What the Gospel Is Not

In order to be introduced to the Gospel, you don’t have to start with the inspiration and inerrancy of Scripture. Not with your view of creation, not your church affiliation, not even Calvinism and the wonderful doctrines of grace! These are aspects that flow from the Gospel, but they aren’t the Gospel itself. They’re not the center.

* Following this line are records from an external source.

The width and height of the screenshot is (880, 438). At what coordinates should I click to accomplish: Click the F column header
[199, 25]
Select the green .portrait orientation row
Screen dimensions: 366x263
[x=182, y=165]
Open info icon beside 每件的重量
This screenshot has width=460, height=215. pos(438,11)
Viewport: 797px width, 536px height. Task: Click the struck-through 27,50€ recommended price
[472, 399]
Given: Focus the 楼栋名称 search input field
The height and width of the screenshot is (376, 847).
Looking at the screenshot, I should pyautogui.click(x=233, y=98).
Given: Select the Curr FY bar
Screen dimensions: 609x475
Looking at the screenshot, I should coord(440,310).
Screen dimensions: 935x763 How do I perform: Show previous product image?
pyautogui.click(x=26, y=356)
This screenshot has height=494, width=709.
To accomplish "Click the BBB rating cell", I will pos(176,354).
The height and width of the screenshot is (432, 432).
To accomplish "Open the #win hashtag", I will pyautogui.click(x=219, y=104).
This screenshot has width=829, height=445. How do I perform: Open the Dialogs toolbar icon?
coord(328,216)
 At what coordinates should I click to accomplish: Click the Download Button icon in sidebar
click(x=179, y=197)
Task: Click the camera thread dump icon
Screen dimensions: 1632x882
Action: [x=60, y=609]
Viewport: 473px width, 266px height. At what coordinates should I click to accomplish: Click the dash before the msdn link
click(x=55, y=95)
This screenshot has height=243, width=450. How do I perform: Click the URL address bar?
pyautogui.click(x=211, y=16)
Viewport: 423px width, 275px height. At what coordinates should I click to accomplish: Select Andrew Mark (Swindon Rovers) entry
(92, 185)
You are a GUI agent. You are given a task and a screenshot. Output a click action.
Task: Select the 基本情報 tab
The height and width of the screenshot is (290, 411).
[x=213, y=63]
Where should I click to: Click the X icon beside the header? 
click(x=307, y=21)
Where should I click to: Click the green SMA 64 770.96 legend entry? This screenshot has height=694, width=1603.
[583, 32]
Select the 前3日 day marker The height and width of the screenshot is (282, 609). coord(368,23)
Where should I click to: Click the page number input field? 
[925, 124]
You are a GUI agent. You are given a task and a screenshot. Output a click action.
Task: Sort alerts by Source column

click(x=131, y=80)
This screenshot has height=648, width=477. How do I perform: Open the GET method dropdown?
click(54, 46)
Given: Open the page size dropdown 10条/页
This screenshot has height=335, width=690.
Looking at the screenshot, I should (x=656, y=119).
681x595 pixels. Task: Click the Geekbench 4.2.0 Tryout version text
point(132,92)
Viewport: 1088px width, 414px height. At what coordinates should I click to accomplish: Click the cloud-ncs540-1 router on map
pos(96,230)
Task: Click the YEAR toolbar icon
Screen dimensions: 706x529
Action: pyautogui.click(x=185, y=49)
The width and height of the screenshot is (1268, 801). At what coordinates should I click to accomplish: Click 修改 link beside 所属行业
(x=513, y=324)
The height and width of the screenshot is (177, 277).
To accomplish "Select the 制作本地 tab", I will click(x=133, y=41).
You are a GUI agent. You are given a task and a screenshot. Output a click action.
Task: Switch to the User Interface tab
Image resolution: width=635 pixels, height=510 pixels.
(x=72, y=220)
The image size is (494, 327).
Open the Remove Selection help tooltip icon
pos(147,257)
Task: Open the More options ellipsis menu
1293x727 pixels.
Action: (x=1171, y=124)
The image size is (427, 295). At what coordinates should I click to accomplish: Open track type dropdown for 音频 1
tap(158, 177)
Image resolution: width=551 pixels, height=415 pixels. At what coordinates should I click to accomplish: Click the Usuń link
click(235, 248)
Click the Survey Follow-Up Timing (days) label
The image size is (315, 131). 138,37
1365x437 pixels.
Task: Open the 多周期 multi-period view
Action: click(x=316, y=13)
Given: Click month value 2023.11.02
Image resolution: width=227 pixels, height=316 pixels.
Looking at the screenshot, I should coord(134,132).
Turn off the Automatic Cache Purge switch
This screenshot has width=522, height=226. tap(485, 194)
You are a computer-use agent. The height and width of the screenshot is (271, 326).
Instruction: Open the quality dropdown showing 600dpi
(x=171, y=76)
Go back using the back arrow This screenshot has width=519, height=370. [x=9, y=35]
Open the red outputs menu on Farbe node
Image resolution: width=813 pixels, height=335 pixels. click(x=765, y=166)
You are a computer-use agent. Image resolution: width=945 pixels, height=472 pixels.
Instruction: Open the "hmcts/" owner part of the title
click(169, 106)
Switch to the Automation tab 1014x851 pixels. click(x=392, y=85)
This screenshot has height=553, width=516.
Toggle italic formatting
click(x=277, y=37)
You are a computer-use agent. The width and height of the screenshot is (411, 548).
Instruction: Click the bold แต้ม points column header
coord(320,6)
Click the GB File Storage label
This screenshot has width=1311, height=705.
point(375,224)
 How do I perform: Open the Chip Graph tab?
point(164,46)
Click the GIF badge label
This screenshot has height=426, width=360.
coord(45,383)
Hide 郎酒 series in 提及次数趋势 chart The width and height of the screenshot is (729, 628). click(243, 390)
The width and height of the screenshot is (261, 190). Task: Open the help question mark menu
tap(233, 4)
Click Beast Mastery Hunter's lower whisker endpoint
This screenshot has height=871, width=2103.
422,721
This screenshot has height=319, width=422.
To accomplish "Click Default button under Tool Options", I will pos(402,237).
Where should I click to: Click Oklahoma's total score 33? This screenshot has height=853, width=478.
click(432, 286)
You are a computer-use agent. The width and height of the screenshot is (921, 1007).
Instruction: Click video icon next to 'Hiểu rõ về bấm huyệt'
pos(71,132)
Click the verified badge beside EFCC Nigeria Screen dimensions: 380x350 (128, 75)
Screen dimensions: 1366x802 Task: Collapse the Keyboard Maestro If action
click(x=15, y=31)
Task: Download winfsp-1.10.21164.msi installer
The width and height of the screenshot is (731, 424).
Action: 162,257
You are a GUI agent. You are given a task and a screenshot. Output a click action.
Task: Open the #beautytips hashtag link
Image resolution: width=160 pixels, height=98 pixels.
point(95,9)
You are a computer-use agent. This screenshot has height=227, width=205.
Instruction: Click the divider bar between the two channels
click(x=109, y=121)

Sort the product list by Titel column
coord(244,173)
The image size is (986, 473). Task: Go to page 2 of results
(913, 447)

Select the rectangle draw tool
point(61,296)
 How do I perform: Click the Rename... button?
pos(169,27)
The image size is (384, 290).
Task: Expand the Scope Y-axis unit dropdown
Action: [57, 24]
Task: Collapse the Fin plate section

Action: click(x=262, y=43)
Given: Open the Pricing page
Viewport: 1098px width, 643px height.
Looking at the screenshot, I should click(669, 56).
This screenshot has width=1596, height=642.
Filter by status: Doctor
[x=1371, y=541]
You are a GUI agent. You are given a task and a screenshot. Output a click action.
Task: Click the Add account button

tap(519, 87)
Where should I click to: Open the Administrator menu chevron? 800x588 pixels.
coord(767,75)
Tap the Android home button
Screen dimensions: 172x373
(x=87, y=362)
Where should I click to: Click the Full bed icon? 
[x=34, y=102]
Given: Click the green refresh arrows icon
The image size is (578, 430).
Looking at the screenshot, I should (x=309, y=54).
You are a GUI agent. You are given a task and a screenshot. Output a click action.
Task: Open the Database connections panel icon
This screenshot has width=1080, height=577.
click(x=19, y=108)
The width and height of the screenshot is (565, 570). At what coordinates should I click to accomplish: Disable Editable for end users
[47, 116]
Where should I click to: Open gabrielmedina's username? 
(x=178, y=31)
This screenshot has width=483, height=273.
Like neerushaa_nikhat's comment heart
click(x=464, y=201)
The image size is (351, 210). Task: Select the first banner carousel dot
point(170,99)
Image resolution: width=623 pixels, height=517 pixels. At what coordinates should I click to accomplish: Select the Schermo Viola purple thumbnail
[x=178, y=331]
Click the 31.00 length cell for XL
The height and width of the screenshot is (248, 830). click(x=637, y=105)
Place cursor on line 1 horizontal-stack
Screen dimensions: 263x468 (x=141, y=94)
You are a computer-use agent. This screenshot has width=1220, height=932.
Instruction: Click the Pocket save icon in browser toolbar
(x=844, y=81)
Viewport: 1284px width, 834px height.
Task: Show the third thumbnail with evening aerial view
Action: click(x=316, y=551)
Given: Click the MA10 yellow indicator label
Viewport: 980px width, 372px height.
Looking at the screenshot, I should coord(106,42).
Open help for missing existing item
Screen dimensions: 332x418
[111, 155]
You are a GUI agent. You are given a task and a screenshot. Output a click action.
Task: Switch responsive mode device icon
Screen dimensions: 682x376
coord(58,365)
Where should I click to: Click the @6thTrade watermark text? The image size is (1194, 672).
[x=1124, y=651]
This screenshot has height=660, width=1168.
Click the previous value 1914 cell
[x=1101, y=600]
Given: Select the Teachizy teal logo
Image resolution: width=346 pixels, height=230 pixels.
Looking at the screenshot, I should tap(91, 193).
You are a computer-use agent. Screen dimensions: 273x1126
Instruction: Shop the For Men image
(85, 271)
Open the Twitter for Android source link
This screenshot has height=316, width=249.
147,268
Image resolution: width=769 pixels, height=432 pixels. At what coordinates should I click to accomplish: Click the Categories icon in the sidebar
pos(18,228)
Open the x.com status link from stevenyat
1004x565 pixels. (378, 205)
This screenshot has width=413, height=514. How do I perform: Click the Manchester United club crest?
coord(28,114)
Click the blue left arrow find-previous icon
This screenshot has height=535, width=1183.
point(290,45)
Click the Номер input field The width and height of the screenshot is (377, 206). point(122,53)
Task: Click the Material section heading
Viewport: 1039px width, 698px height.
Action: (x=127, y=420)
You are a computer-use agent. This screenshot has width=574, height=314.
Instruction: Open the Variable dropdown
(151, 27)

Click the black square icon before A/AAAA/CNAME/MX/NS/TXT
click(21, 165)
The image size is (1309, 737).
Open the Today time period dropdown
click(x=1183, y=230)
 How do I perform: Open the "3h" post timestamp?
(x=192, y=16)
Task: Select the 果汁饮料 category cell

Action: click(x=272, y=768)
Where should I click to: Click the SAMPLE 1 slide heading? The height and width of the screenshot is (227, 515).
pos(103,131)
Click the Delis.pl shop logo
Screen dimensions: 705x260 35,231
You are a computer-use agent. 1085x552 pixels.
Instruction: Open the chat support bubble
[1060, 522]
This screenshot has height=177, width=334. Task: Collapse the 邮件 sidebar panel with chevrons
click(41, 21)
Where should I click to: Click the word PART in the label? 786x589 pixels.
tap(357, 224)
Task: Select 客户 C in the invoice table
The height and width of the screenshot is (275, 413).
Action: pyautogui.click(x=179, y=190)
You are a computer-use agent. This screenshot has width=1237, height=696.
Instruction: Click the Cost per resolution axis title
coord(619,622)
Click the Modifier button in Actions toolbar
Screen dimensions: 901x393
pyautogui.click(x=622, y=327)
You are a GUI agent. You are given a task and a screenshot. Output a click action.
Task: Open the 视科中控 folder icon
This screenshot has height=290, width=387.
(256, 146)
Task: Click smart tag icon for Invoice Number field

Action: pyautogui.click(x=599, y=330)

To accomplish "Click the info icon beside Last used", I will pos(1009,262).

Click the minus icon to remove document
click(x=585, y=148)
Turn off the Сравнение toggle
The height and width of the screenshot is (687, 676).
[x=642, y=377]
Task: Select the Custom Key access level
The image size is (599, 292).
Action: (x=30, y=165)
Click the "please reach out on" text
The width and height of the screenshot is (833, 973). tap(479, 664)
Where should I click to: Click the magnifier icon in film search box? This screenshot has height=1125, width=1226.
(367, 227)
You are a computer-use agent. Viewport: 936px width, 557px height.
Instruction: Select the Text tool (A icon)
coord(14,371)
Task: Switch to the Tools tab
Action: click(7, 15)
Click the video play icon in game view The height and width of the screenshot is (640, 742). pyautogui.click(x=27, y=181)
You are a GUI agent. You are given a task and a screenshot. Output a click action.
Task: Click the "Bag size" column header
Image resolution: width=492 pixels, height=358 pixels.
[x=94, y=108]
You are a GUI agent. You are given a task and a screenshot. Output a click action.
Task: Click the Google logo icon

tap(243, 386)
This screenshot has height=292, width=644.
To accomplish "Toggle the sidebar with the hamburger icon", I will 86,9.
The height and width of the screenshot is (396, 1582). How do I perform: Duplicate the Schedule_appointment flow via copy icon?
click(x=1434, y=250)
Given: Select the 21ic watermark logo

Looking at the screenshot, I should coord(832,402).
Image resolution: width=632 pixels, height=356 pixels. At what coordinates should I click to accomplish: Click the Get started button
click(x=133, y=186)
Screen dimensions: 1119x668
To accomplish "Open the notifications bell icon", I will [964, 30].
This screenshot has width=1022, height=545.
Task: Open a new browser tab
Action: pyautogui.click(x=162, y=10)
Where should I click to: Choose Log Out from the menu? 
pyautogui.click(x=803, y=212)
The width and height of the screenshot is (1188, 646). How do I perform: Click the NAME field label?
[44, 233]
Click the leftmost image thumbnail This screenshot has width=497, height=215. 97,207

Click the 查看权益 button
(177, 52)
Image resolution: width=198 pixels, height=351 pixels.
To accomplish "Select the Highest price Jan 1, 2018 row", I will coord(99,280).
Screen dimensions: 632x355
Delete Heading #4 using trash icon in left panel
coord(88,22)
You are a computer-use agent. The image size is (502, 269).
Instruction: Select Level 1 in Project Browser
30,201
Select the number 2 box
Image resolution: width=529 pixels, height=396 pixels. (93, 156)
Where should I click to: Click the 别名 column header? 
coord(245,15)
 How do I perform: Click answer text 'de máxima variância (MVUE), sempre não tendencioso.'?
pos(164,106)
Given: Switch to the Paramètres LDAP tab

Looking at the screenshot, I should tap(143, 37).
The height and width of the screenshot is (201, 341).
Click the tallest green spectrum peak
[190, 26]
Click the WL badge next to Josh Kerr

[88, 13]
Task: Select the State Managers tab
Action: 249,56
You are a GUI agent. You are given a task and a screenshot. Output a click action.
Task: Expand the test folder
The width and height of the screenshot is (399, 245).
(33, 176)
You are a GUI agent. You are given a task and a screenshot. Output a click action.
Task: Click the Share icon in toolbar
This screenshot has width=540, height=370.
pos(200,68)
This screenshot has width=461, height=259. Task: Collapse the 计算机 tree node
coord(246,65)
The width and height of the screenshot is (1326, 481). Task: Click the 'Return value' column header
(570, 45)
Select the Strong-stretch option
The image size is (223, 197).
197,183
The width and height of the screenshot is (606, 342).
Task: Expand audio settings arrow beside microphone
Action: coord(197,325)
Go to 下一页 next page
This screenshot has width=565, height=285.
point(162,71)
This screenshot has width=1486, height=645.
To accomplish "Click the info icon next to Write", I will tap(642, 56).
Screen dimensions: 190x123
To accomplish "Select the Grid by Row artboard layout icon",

How the New Testament Talks About the Gospel

Let me back up. The New Testament talks about the Gospel in two ways. Sometimes, it refers to the entire message—from beginning to end—like Paul does in Romans, where the whole letter unfolds the Gospel in its full scope. Other times, it speaks of the Gospel more narrowly, like in 1 Corinthians 15, where Paul focuses on Christ’s death, burial, and resurrection as of first importance.

The Gospel Is Christ

So what is the Gospel?

Ultimately, the Gospel is Christ.

I know that might sound cliché, or even vague—but it’s not. Because when we say the Gospel is Christ, we’re saying that He is our hope. We may not fully grasp how He is our hope. But when Christ is presented to us, and the Spirit awakens us to His beauty and grace, we respond in love. And it’s that love—stirred by His love for us (1 Jn. 4:19)—that draws us in.

In the most simple terms, when we finally come to Him and fall at His feet and say: “Save me—you’re the only one who can,” we are responding to the Gospel. Why? Because He is our Good News (which is the meaning of the word “Gospel.”)

So, you see? At its most theological doctrinal etymological base, when I say, “Can I introduce you to the the Gospel?” it’s another way of saying, “Let me introduce you to Christ.” “Who do you say that I am?” (Matt. 16:15) really is the most important question that has ever been asked or ever could be.

We’re not first introduced to a theological proposition—we’re introduced to a person. Yes, the cross matters. The resurrection matters. Doctrine matters. But the Gospel begins not as a puzzle to solve, but as a person to behold and trust.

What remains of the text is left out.